═════ Input rows ═════

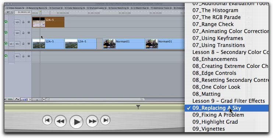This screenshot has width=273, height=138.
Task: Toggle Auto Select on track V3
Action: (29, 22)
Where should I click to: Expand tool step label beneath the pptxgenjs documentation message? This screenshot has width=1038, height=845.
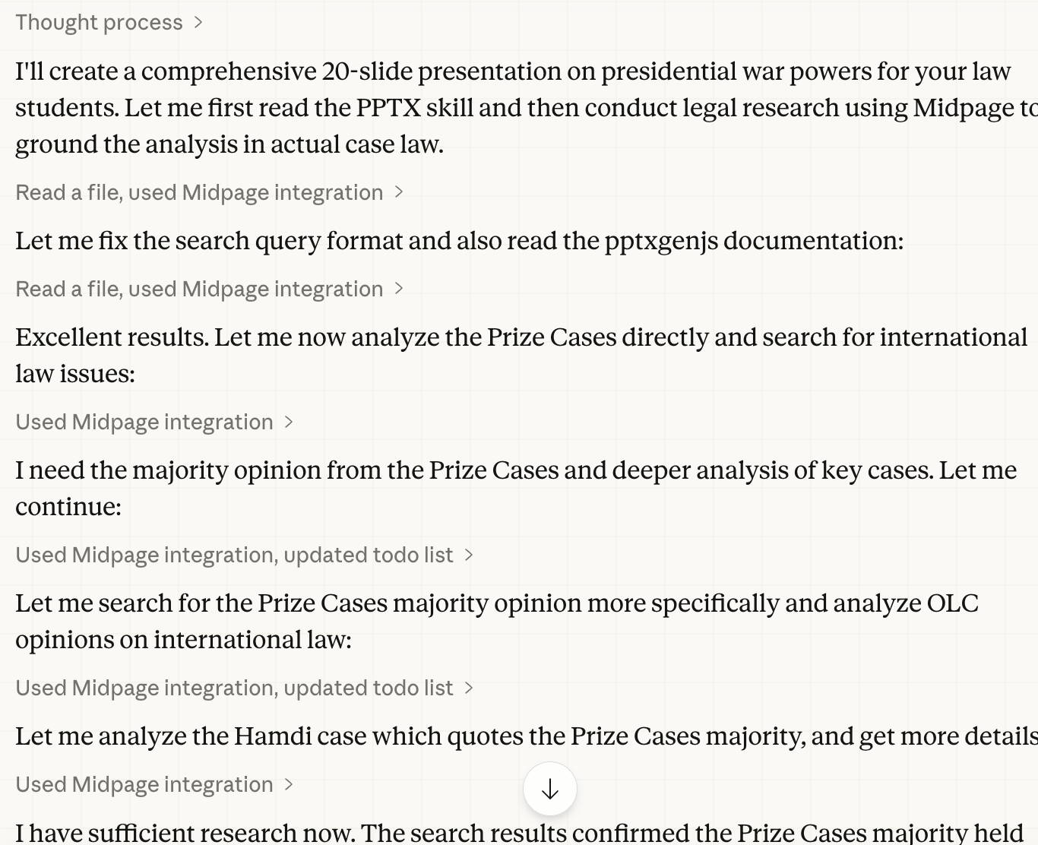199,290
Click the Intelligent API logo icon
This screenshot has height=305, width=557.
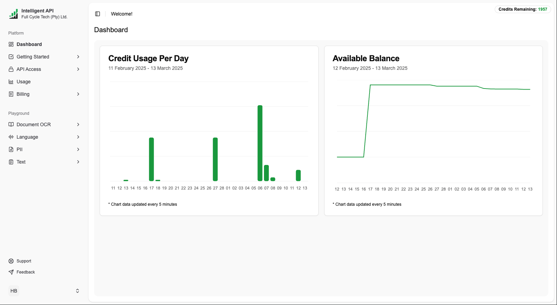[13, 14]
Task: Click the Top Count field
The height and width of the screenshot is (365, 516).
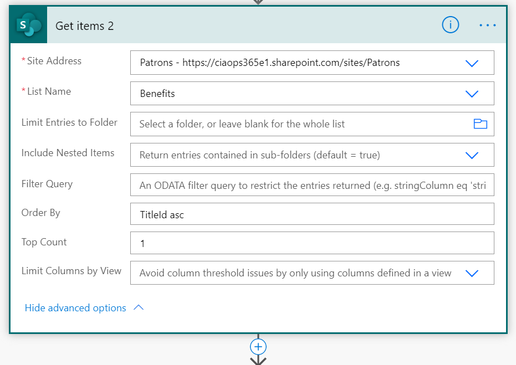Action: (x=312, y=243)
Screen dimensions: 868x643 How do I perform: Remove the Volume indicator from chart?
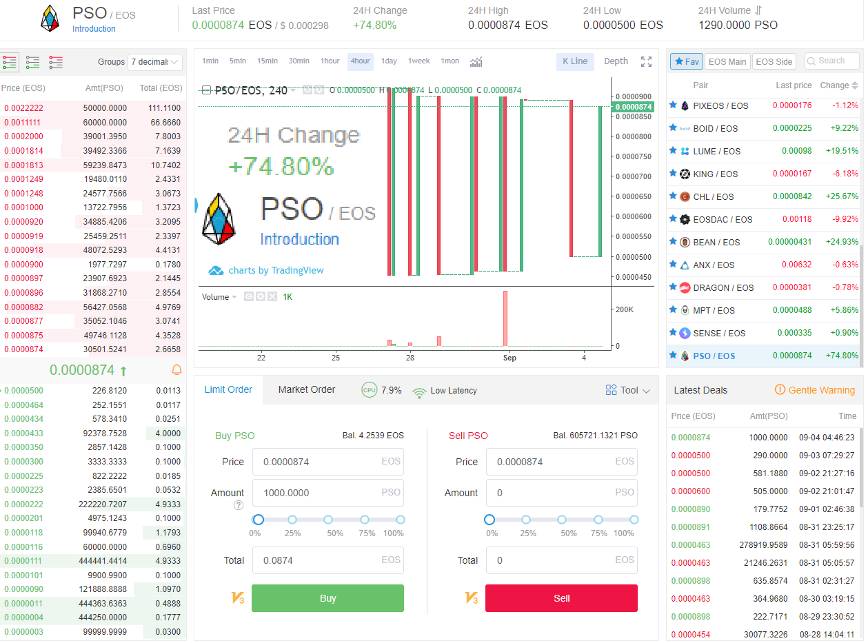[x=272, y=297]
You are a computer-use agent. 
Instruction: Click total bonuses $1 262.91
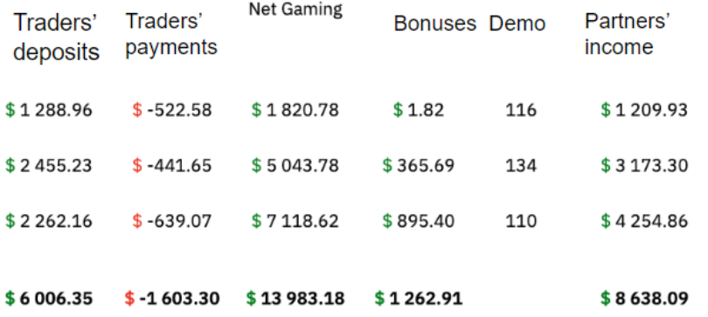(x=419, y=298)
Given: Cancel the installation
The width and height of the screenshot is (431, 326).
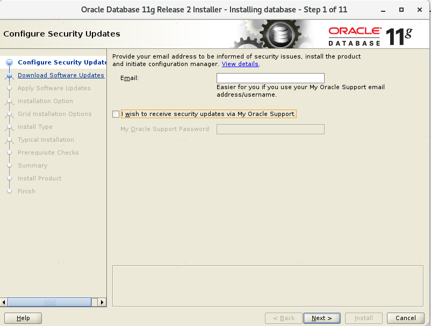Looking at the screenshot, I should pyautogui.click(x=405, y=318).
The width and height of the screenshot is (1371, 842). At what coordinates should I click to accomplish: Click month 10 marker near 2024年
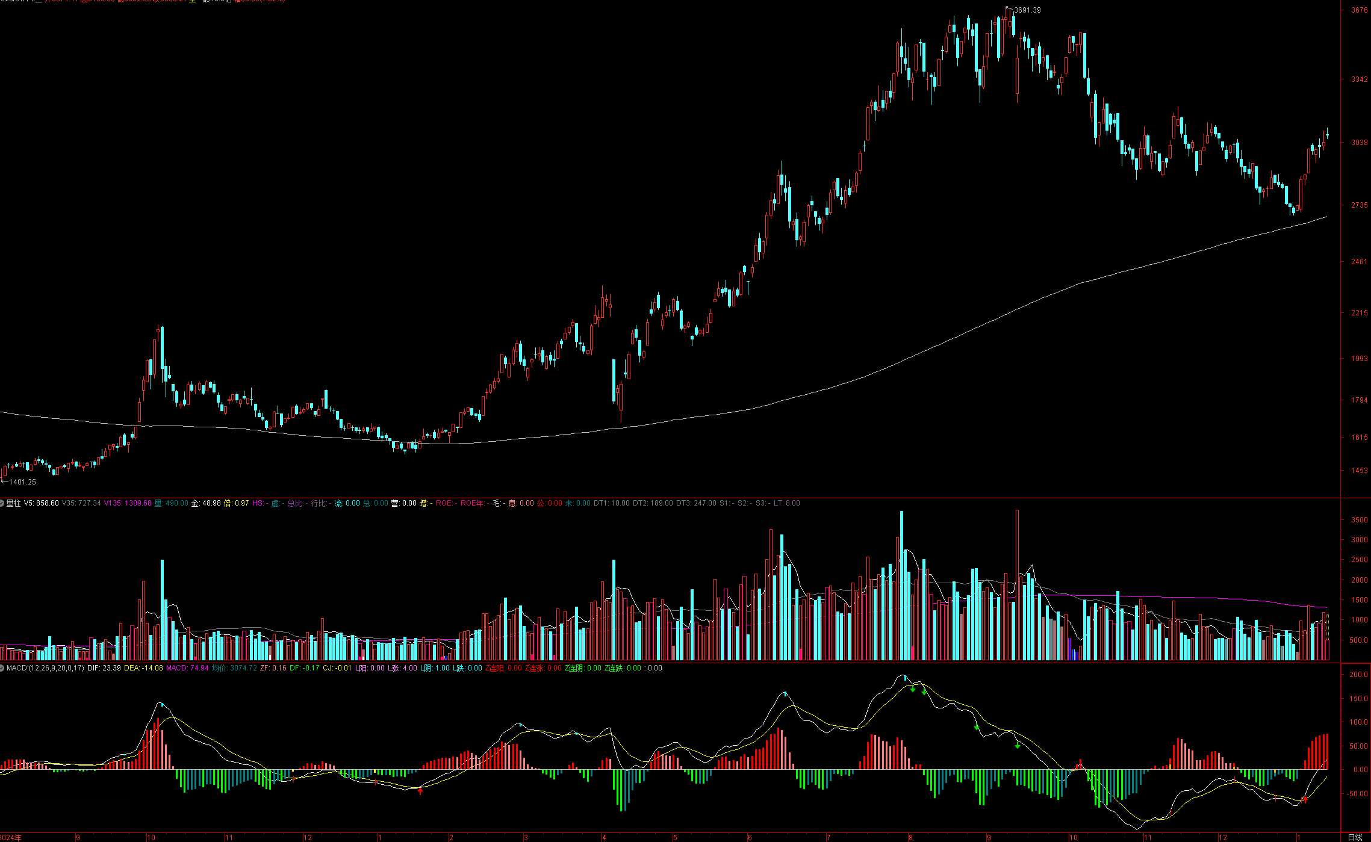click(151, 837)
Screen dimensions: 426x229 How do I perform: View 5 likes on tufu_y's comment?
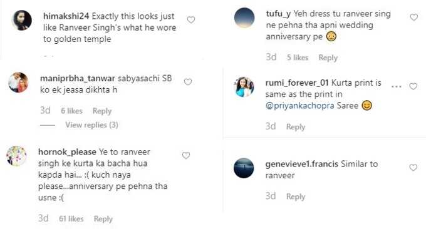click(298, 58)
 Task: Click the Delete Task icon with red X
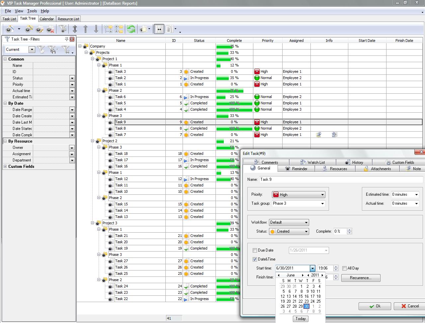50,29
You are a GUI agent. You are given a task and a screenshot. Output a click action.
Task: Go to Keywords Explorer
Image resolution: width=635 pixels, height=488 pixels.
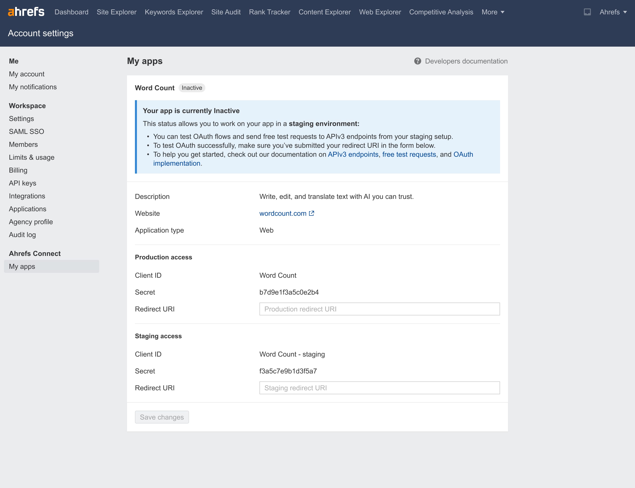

═════

- _What is required_
Reproduce the records word for word, starting with the line that contains "Task: Click the Top Count field" and going on through the line that contains "Looking at the". Leave the pictures out of your answer.

- _Reply to the task_
Task: Click the Top Count field
The height and width of the screenshot is (365, 516).
Action: (x=312, y=243)
Screen dimensions: 868x643 How do I perform: Remove the Volume indicator from chart?
[x=272, y=297]
You are a computer-use agent. 
Instruction: Click total bonuses $1 262.91
(x=419, y=298)
Given: Cancel the installation
The width and height of the screenshot is (431, 326).
Looking at the screenshot, I should pyautogui.click(x=405, y=318).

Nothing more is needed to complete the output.